*** Opening of Excerpted data ***
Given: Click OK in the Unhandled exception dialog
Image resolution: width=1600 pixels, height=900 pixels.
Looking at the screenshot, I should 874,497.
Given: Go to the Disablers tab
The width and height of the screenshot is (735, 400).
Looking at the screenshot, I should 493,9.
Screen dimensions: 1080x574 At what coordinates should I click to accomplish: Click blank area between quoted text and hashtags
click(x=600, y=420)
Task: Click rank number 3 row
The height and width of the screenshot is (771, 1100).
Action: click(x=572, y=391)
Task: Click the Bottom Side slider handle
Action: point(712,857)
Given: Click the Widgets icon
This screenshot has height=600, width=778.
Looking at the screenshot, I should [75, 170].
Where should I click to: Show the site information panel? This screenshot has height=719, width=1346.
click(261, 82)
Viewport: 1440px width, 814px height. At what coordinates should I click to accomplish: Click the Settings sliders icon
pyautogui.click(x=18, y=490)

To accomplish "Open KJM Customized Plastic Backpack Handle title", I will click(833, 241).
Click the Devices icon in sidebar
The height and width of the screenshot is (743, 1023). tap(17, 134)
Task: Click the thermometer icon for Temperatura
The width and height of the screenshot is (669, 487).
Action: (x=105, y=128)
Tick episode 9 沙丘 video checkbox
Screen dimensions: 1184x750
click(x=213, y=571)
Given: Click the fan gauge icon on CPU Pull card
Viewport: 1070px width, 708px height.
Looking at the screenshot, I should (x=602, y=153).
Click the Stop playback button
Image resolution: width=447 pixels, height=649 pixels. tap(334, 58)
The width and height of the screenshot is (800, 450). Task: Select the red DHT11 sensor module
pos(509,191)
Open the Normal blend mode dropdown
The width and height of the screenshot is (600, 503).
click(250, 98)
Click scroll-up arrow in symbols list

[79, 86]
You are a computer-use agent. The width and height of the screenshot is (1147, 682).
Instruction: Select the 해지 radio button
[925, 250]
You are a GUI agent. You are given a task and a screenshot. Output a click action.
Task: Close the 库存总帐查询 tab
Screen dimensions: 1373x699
*** Close of Excerpted data ***
## Exercise goal
Show the lines of the records above that mention "agent".

## Output of the exercise
You are a computer-use agent. The width and height of the screenshot is (1147, 682).
You are a GUI agent. You are given a task and a screenshot. Output a click action.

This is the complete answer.